Only the lines from the line with "Given: Select the Bust column header" through the end of the records belong in your reply, copied exactly, with every picture left out.

Stored items from a collection:

════════════════

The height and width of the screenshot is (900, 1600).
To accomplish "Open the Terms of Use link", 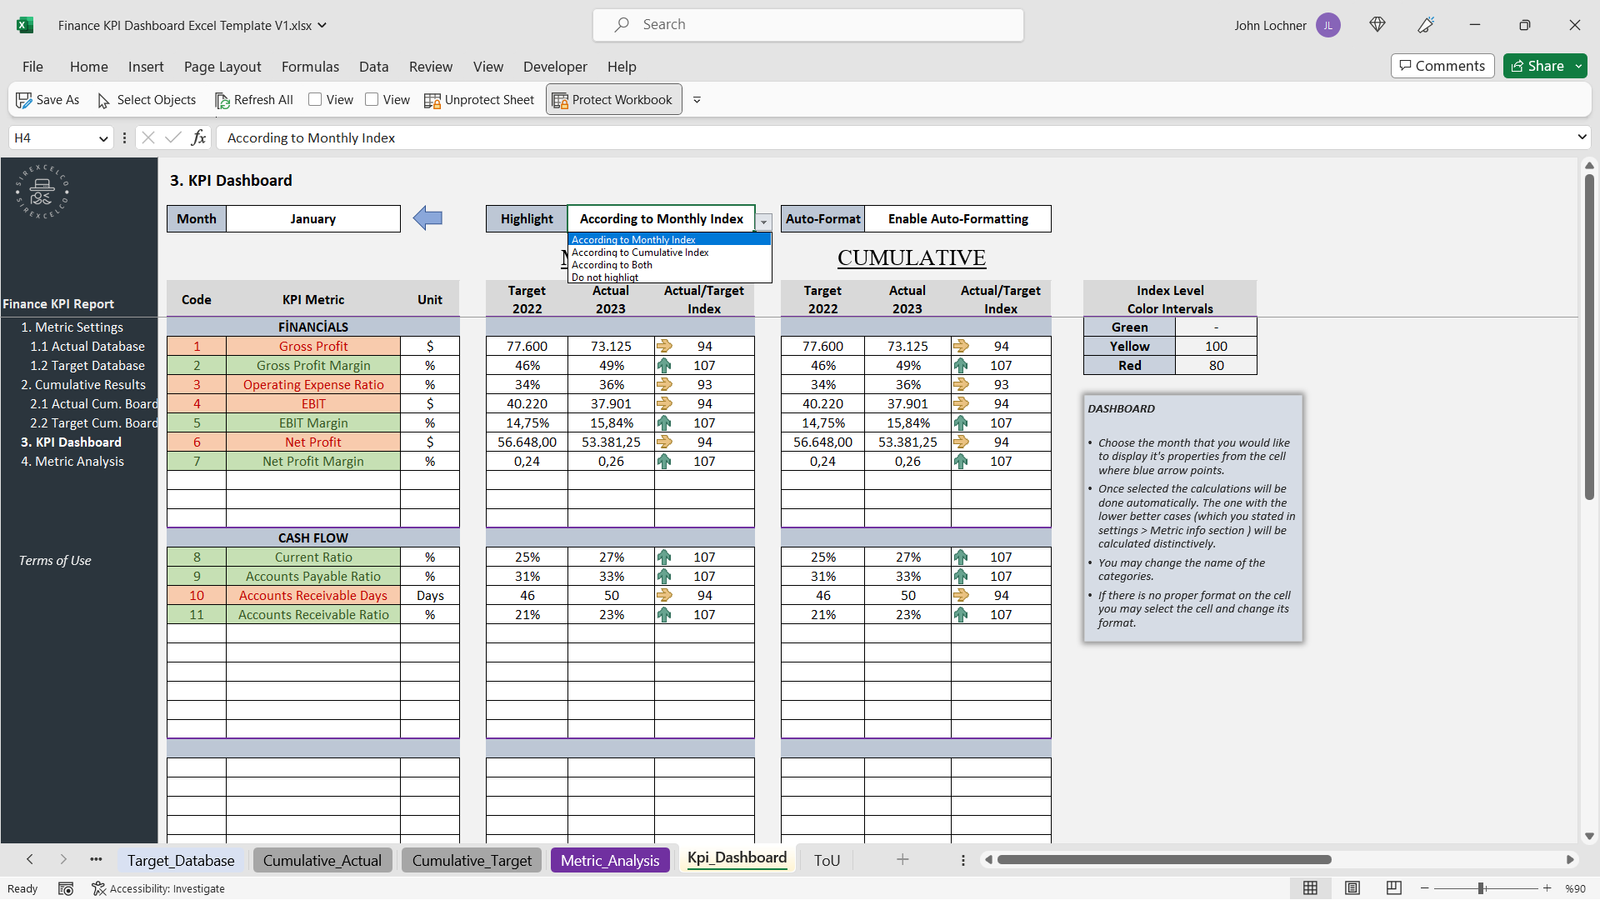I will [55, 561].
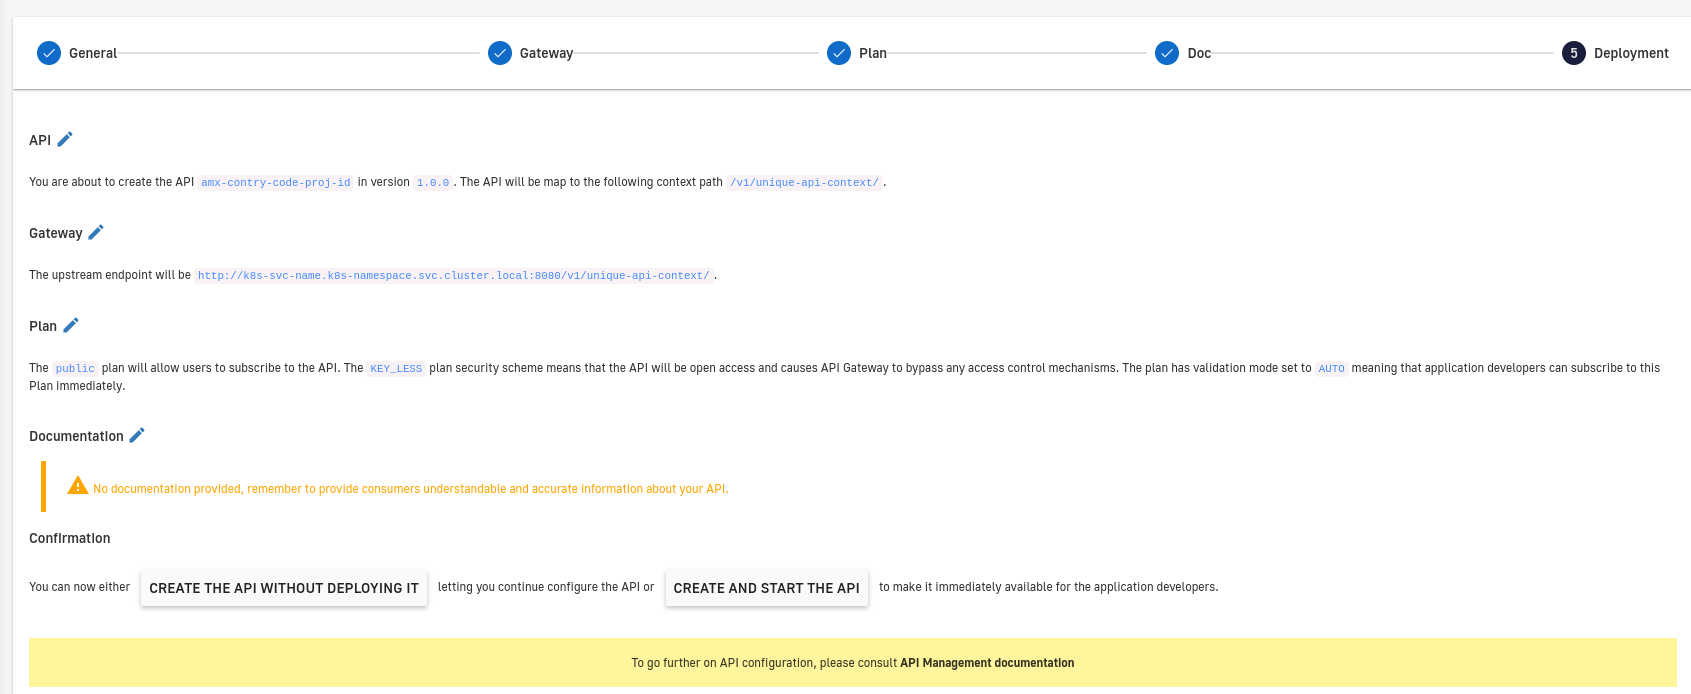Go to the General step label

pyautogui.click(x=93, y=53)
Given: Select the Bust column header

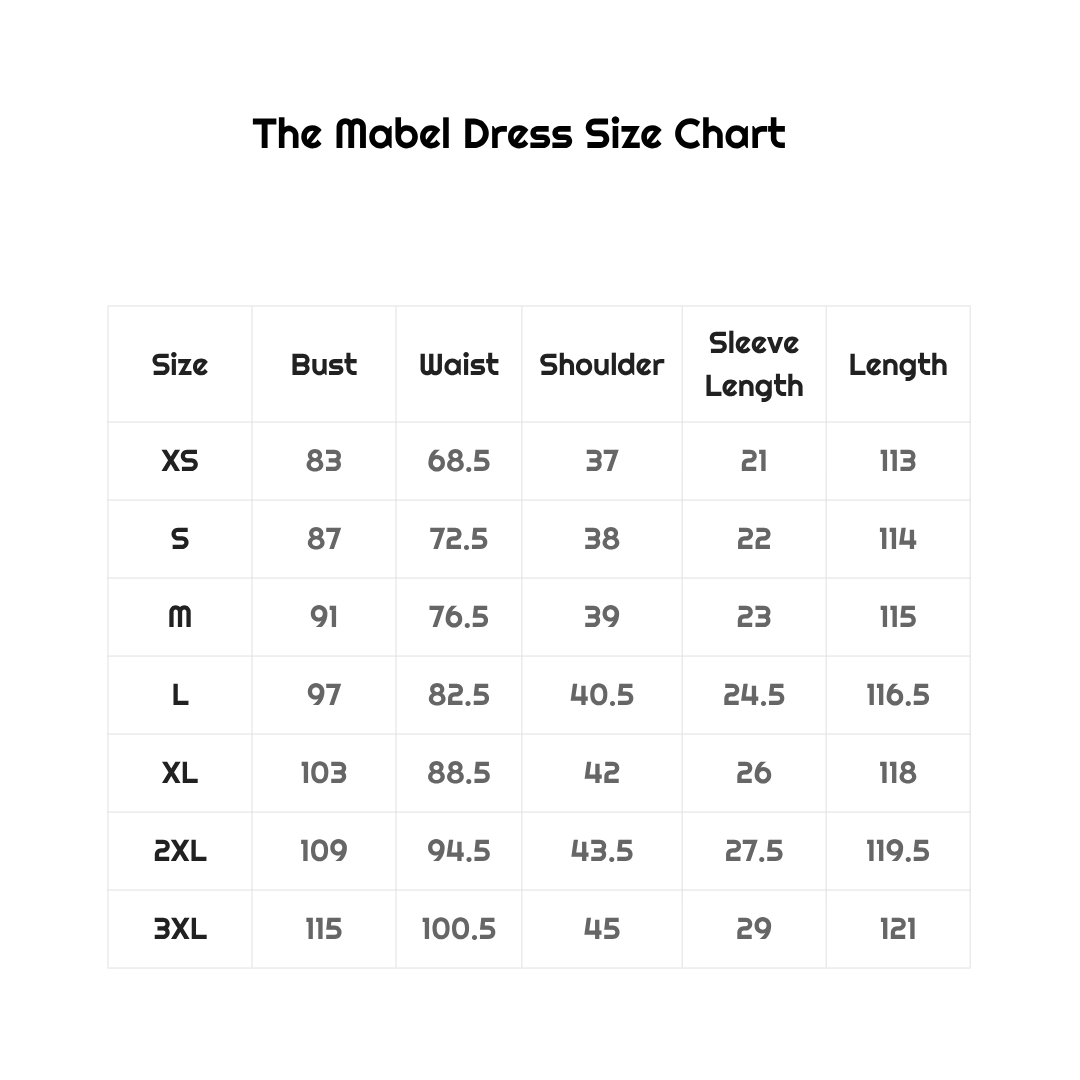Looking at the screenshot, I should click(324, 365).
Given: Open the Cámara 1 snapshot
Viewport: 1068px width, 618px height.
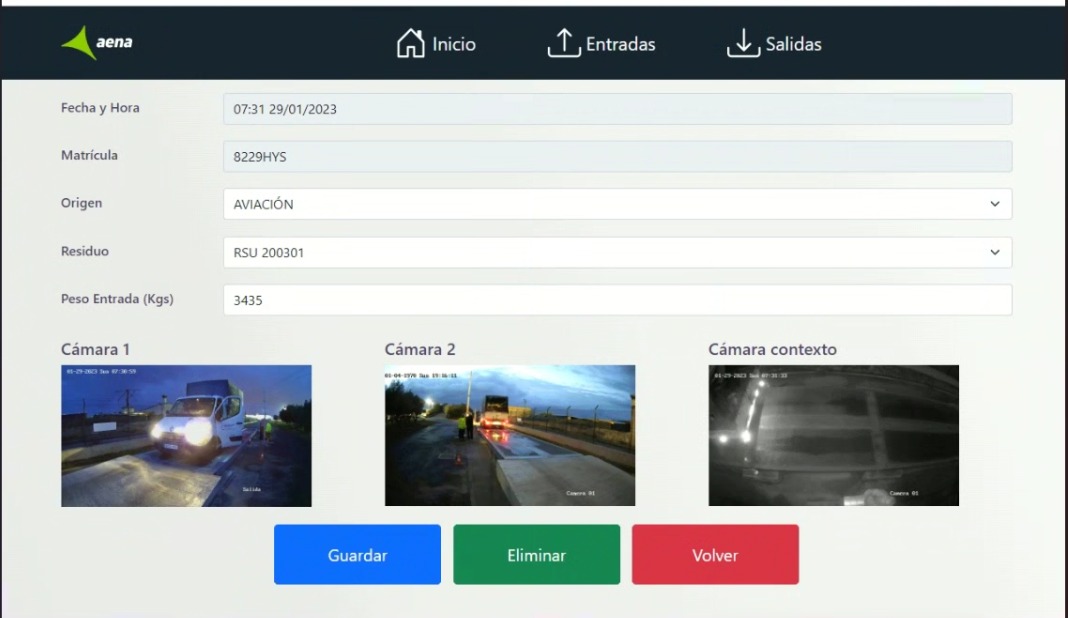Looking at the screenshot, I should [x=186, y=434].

════════════════

Response area:
Given: Select the Bust column header

Looking at the screenshot, I should click(324, 365).
Given: Open the Cámara 1 snapshot
Viewport: 1068px width, 618px height.
Looking at the screenshot, I should [x=186, y=434].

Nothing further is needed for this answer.